(THE RECORDS Opens)

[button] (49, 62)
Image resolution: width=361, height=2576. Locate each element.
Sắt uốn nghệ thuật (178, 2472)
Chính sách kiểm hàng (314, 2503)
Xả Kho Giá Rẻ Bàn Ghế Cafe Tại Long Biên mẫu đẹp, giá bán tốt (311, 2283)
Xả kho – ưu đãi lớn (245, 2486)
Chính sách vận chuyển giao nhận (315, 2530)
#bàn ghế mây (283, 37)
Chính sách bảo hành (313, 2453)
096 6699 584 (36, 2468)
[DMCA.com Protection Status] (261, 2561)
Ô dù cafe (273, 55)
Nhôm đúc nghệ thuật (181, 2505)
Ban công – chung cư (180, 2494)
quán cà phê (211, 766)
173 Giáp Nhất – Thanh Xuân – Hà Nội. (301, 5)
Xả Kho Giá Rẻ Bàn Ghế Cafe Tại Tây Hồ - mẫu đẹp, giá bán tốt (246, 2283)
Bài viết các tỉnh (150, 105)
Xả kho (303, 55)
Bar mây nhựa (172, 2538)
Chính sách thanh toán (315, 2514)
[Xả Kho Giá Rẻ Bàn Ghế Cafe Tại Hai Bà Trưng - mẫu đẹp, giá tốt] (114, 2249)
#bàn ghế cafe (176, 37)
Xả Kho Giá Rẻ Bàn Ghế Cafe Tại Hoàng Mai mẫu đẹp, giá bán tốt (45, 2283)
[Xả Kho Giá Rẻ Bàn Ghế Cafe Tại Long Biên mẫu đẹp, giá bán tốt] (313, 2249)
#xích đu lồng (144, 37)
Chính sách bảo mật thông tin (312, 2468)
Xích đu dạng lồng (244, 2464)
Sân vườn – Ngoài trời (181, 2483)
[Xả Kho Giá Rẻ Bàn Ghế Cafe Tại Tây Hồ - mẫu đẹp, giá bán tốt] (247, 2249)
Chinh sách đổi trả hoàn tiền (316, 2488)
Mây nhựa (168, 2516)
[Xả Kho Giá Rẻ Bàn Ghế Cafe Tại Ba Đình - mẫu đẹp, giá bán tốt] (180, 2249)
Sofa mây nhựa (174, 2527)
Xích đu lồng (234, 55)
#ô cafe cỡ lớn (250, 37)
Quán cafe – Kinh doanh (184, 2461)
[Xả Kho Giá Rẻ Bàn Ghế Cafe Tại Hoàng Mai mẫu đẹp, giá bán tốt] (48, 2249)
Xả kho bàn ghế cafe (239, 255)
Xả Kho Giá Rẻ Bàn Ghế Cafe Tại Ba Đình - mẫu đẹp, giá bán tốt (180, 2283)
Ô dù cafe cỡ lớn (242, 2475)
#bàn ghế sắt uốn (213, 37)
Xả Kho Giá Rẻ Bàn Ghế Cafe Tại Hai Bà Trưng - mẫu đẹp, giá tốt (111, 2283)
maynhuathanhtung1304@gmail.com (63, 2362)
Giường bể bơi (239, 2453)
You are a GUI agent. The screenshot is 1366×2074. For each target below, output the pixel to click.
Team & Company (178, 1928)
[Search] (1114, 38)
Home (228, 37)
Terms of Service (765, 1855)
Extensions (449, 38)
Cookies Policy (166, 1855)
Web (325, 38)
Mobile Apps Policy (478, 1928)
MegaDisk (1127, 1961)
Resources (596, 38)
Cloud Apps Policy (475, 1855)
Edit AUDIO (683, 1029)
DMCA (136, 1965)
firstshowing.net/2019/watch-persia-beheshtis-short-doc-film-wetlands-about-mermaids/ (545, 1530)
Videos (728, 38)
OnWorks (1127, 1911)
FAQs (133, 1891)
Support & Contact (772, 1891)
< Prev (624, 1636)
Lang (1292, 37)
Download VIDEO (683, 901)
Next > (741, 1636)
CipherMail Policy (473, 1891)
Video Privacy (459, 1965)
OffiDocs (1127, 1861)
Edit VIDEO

(THE RECORDS Closes)

Answer with a single number: the count of lines in the entries that hold the word "Biên".

■ **FINAL ANSWER**:
2